* [TAREFA]:
Com base no texto citado a seguir, sobre arte brasileira, enumere os aspectos que Agnaldo apontou como comuns a alguns artistas brasileiros em momentos diferentes.

* [TEXTO CITADO]:
══════════

Artistas como Leonilson, Nuno Ramos, Luís Zerbini e Daniel Senise faziam eco à transvanguarda italiana e ao neoexpressionismo alemão. Essa produção caiu no gosto da mídia, que passou a divulgá-la. “O novo conjunto representava uma reação à arte hermética, purista e intelectual predominante nos anos 1970, espetáculo calcado na emoção e no prazer”. E, se até meados da década de 1980 predominava a pintura, em 1988 surge o grupo Visorama - composto por Ricardo Basbaum, Rosângela Renó, Eduardo Coimbra – propondo o entrecruzamento de várias linguagens e áreas do conhecimento.  

Por fim, Agnaldo Farias distinguiu duas vertentes na produção nacional pós-moderna: uma afinada com propostas internacionais, sem qualquer pretensão de “brasilidade”; outra que faz confluir o debate internacional com a produção nacional de gerações anteriores. É nessa segunda vertente que Nuno Ramos “olha” para Goeldi; Ernesto Neto bebe em Lígia Clark e Oiticica; Beatriz Milhazes e Adriana Varejão voltam em direção ao Barroco brasileiro.  

Após descrever tamanha diversidade no campo artístico nacional, Agnado Farias deixou no ar três respostas – bem diferentes entre si - à questão proposta pela mesa-redonda. Em primeiro lugar, destacou que a arte brasileira vista de fora não é necessariamente a mesma que conhecemos e/ou valorizamos dentro das fronteiras nacionais. Ou seja: não basta perguntar “o que é a arte brasileira?”, seria preciso acrescentar para quem.  Em segundo lugar, o palestrante mostrou que a arte produzida no Brasil muda de “cara” conforme o contexto político, social e cultural, e que cada grupo de artistas assume atitudes e poéticas bem distintas mesmo dentro de uma mesma geração. Dessa perspectiva, não se pode falar em uma arte brasileira no singular. Mesmo assim, Agnaldo levantou três aspectos comuns a alguns artistas brasileiros, em momentos diferentes: a “vontade construtiva”, forte nos anos 1950 e 1960; o uso sagaz de elipses e metáforas, incentivado pela repressão da ditadura militar; e o diálogo respeitoso com as gerações anteriores, a partir da abertura política, nos anos 1980.

══════════

* [LISTAGEM]:

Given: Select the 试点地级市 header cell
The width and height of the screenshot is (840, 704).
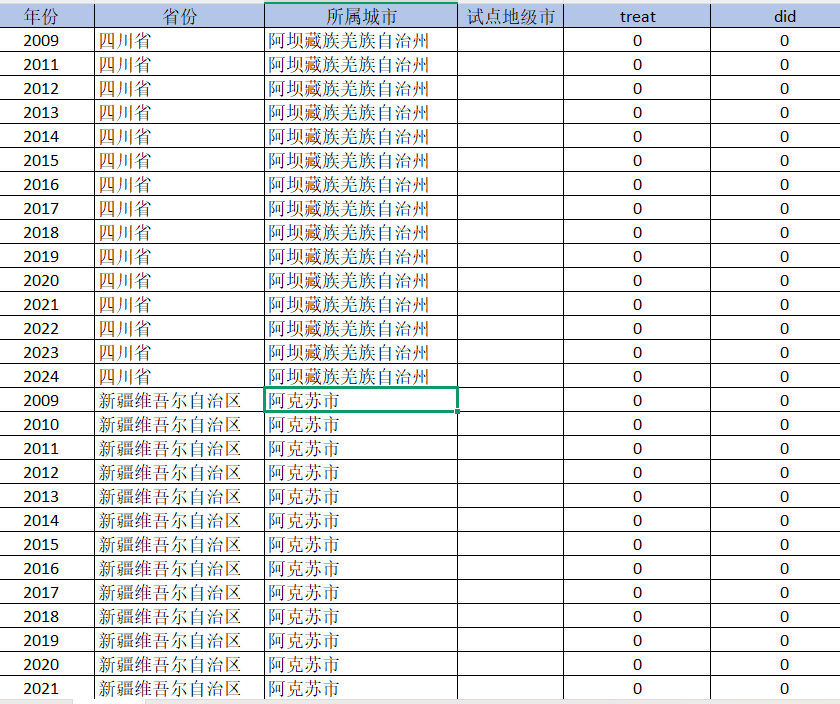Looking at the screenshot, I should 510,16.
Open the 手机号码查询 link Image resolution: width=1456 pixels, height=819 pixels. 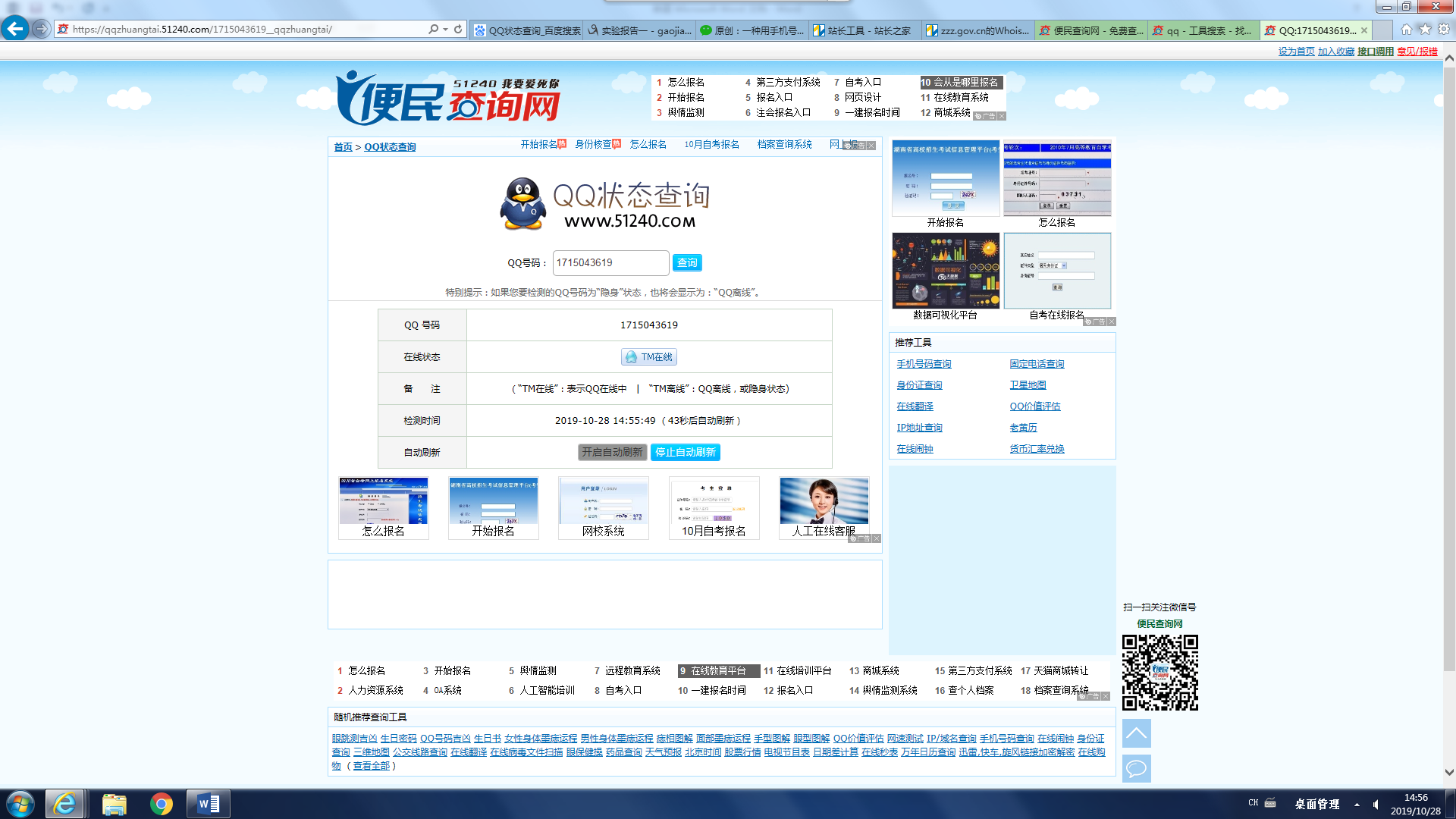point(924,364)
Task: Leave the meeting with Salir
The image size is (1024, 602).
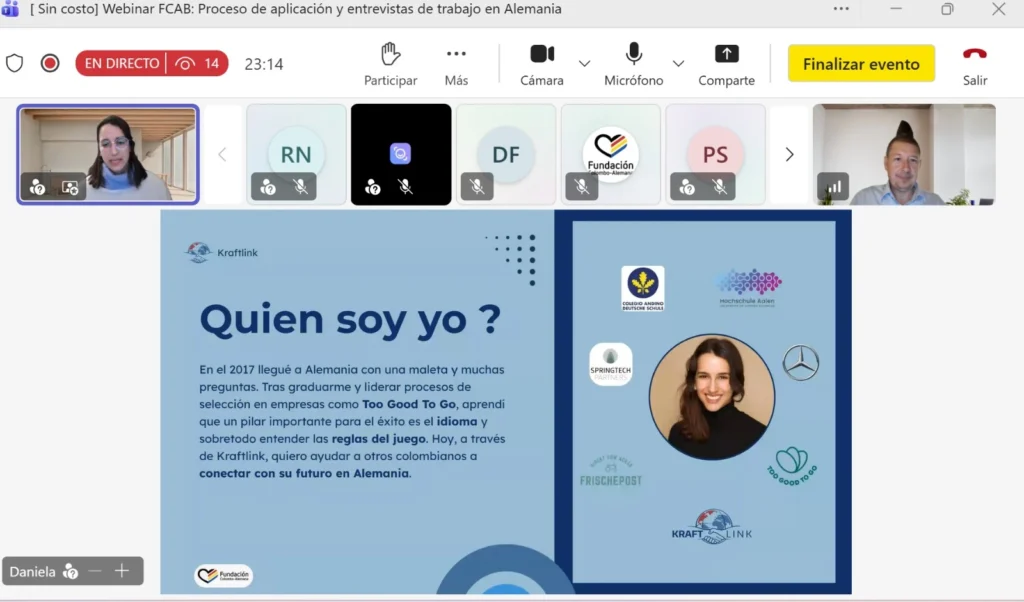Action: click(974, 63)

══════════

* [RESPOSTA]:
- A "vontade construtiva", forte nos anos 1950 e 1960
- O uso sagaz de elipses e metáforas, incentivado pela repressão da ditadura militar
- O diálogo respeitoso com as gerações anteriores, a partir da abertura política, nos anos 1980